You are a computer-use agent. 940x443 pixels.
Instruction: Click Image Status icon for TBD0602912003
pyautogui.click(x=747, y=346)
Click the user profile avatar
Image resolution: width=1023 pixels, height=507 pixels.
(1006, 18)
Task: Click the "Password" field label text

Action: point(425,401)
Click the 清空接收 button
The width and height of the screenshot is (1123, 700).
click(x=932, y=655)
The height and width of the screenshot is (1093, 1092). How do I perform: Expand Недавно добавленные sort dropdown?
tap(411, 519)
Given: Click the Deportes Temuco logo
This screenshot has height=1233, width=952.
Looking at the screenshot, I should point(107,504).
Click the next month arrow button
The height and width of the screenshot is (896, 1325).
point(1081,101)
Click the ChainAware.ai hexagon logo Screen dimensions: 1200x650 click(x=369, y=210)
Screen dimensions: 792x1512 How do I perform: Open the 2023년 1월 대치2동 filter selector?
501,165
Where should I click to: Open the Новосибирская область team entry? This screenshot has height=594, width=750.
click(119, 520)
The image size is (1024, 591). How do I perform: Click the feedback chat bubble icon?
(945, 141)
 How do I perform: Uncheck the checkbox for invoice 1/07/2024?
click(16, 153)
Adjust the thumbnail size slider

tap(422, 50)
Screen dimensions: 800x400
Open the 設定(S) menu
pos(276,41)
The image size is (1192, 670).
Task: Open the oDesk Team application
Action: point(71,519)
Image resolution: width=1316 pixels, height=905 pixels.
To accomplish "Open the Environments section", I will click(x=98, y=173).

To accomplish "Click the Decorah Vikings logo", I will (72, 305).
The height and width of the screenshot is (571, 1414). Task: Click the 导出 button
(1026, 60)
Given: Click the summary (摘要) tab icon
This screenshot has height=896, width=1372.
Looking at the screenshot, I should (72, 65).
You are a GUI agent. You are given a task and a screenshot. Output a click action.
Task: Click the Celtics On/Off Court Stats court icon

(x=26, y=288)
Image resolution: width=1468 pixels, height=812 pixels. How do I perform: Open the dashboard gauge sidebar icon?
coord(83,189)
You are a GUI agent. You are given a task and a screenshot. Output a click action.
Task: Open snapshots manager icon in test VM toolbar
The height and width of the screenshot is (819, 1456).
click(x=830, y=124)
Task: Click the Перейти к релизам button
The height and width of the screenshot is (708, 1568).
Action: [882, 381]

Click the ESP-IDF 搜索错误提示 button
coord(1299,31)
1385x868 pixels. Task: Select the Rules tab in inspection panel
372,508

Problem to work on:
Copy out the stretch of the records from the line containing "How do I perform: Uncheck" through the line containing "will (72, 305).", reproducing every line in it without any change.

Answer to the task:
 How do I perform: Uncheck the checkbox for invoice 1/07/2024?
click(16, 153)
Adjust the thumbnail size slider

tap(422, 50)
Screen dimensions: 800x400
Open the 設定(S) menu
pos(276,41)
The image size is (1192, 670).
Task: Open the oDesk Team application
Action: point(71,519)
Image resolution: width=1316 pixels, height=905 pixels.
To accomplish "Open the Environments section", I will click(x=98, y=173).

To accomplish "Click the Decorah Vikings logo", I will (72, 305).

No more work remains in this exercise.